In a televised session of congress, Zeidan said he had nominated Ali Aujali, Libya's ambassador to the United States, to be foreign minister, and Abdelbari al-Arusi to be oil minister.

In a country where regional rivalries are rife, he said no area had been favoured more than any other.

"No region has been favoured over any other, the whole nation has been favoured," he told congress.

His government was made up of 27 ministers, he said, saying it would be replaced if it did not perform. Zeidan appointed three deputy prime ministers.

Mohammed al-Barghathi was named defence minister, while Ashur Shuwail was named interior minister. Zeidan named Ali al-Fasi as finance minister.

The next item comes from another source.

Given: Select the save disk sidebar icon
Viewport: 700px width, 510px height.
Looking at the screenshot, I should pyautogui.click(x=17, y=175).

He said those posts - as well as the foreign and justice minister portfolios - would be filled by independents who were not affiliated to any party.

Zeidan said the liberal National Forces Alliance and the Muslim Brotherhood's political wing, the Justice and Construction Party, the two biggest parties in congress, were both represented in the putative government.

Zeidan was elected prime minister by the congress earlier this month after his predecessor, Mustafa Abushagur, was dismissed in a vote of no confidence after his choice of government ministers ran into opposition inside and outside the assembly.

A former career diplomat who defected in the 1980s to become an outspoken critic of Muammar Gaddafi, Zeidan had been tight-lipped about the composition of his cabinet as he faced the daunting challenge of forming a government that would be acceptable to the country's many factions.

Congress will vote on the proposed line-up.